MEGID is the Prime Minister's own portfolio. Dr. Andrew Holness simultaneously champions major infrastructure expansion and economic growth while overseeing Jamaica's principal environmental regulator. In plain terms: the referee and the team captain wear the same jersey. And when the game involves billion-dollar developments reshaping Jamaica's coastlines and hillsides, that conflict of interest is not merely optics — it is a governance failure with real consequences.
"Environmental regulation must not only be independent, it must be seen to be independent," Newell declared. "When the authority approving large-scale developments sits within the same portfolio driving those developments, the perception of conflict becomes unavoidable."
He is right. And the perception, in this case, tracks the reality.
This is not uncharted territory for Jamaica. Under Portia Simpson Miller's second administration, NEPA operated within the Ministry of Water, Land, Environment and Climate Change — a structural arrangement that gave environmental oversight its own institutional home and formally integrated climate policy at the ministerial level. It worked. Development did not grind to a halt. What it produced was a framework where regulatory credibility was protected rather than compromised.
The current administration chose to dismantle that coherence. Now, with a Ministry of Environment and Climate Change finally established — a welcome development, Newell acknowledged — the Government has created a ministry without its most critical regulatory tool. A watchdog without teeth is not a watchdog. It is window dressing.
Jamaica's current arrangement runs counter to established international practice. In the United Kingdom, the Environment Agency operates under the Department for Environment, Food and Rural Affairs — not the Treasury, not the Business Department. In the United States, the Environmental Protection Agency functions as an independent federal body, insulated from the political pressures of growth ministries. These structures exist for a reason: environmental oversight loses its meaning the moment it becomes subordinate to economic expansion.
Jamaica is not exempt from this principle simply because it is a small island state. If anything, the opposite is true. Small island developing states bear a disproportionate share of the climate crisis they did the least to create. Every governance failure in Jamaica's environmental framework is a vulnerability that a strengthening hurricane season will eventually exploit.

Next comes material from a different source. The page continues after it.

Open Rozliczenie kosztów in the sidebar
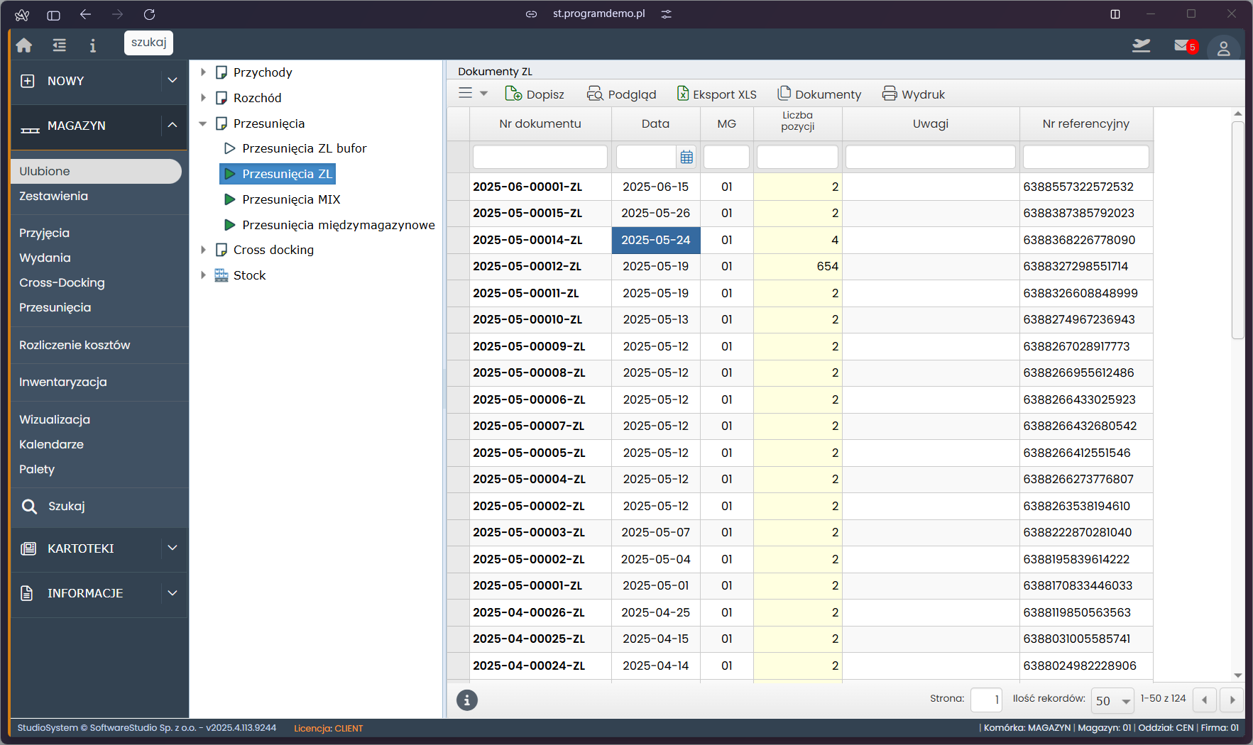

Newell is not raising this as a theoretical governance debate. Jamaica is already living the consequences of institutional misalignment. Stronger hurricanes. Accelerating coastal erosion. Deepening water insecurity. These are not projections — they are present realities shaping the lives of ordinary Jamaicans from Hanover to St. Thomas.
"At a time when Jamaica faces stronger hurricanes, coastal erosion, and increasing water insecurity, we cannot afford governance arrangements that undermine confidence in environmental decision-making," he warned.
He is calling on the Government to realign NEPA and the Natural Resources Conservation Authority under the Ministry of Environment and Climate Change and to strengthen statutory safeguards ensuring genuine regulatory independence.
Newell has framed this as a structural issue, not a political one. That framing deserves to be taken seriously — and tested. If the Government agrees that environmental protection should not appear subordinate to economic expansion, the path forward is straightforward: move NEPA where it belongs, strengthen the statutory protections, and demonstrate that Jamaica's environmental governance is built for the century ahead, not the century behind.
The question now is whether the administration will act — or whether protecting the Prime Minister's consolidated portfolio matters more than protecting Jamaica's environment.